2. Fähigkeit zur Etablierung angemessener Rahmenbedingungen für diese Arbeit.
3. Fähigkeit zur Abklärung (Assessment, Diagnose) und differenzierten psycho-sozialen Indikations- und Prognosestellung, einschließlich Abgrenzung und Einleitung notwendiger Maßnahmen anderer Fachdisziplinen (wie Psychiatrie, Psychologie, Pädagogik, Medizin, Recht, Pflege) – also Kooperation im multiprofessionellen Team.
4. Fähigkeit zur Auswahl und Anwendung (ggfs. auch Vermittlung) geeigneter Beratungs- und Therapieverfahren im Setting psycho-sozialer Anwendungen.
5. Fähigkeit zur Einbeziehung des sozialen Umfeldes mittels direkter und indirekter Interventionen, zum Aufbau eines Netzes sozialer Unterstützung und zur Integration des klinisch-sozialarbeiterischen Beitrages in das vorhandene professionelle Behandlungsnetz, – verbunden mit der Fähigkeit zur fachgerechten interdisziplinären bzw. multiprofessionellen Kommunikation.
6. Fähigkeit zur Nutzung des Systems sozialer Sicherung im Gesundheitsbereich mit entsprechenden rechtlichen, ökonomischen und sozialpolitischen Kenntnissen und Netzwerkkompetenzen sowie wirtschaftlichem (d.h. ressourcenschonendem) Vorgehen.
7. Fähigkeit zur Anwendung eines kompetenten Unterstützungs- bzw.
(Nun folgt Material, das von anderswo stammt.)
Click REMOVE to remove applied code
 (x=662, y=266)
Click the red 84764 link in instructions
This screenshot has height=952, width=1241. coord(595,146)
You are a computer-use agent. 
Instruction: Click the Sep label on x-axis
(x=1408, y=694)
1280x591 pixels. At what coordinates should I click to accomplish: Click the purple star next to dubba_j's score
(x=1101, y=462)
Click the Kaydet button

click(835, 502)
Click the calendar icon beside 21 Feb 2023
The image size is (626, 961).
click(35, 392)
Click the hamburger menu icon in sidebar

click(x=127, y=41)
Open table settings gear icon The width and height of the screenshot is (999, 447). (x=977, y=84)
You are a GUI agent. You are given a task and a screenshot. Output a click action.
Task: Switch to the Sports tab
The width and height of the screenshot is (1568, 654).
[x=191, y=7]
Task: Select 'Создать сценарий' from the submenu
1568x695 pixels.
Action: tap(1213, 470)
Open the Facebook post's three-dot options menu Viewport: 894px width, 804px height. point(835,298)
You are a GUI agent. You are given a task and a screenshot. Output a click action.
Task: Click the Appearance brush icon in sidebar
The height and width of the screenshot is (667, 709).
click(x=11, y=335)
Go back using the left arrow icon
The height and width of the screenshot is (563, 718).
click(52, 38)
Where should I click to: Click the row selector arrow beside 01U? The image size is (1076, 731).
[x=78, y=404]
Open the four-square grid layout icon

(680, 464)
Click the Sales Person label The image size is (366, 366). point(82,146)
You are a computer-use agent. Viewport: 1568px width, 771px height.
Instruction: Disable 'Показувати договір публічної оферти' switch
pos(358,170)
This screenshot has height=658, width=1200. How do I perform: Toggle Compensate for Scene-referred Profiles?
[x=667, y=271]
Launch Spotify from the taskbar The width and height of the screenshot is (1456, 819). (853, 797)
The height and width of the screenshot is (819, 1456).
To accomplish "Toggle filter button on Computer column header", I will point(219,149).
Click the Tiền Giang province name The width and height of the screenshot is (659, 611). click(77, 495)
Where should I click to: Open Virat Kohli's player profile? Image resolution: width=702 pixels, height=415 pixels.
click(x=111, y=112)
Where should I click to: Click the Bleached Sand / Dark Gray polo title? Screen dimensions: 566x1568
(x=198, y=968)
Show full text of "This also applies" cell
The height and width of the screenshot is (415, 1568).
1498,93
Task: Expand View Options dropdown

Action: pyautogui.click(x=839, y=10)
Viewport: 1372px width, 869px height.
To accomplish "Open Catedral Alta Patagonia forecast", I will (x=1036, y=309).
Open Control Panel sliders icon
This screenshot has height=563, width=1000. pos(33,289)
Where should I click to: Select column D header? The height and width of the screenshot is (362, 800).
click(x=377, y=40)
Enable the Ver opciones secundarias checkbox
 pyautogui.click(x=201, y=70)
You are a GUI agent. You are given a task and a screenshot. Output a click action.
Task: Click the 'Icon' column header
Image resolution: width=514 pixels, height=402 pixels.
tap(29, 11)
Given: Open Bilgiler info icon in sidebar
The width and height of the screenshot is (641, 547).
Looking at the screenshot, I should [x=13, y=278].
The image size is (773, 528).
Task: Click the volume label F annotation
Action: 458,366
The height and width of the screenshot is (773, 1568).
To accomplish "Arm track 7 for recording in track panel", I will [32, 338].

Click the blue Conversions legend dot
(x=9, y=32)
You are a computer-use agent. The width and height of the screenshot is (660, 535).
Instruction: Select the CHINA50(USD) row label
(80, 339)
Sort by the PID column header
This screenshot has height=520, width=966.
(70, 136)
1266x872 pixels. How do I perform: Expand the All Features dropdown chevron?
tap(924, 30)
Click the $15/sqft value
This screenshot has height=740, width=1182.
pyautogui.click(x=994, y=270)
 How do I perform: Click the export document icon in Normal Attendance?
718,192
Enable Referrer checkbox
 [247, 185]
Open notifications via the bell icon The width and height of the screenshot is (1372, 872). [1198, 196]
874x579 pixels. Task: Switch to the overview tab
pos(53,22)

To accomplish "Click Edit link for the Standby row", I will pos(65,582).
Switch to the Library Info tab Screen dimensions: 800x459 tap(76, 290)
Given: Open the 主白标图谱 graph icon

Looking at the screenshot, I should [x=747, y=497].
Case Managements, gesundheitsdienlichen Sozialmanagements und klienten- bzw. patientenbezogener sozialer Anwaltschaft.
8. Fähigkeit zur empirischen Forschung im Hinblick auf Grundlagen, Methodik und Wirksamkeit klinisch-sozialarbeiterischer Interventionen.
9. Fähigkeit zu prozessbegleitender Evaluation.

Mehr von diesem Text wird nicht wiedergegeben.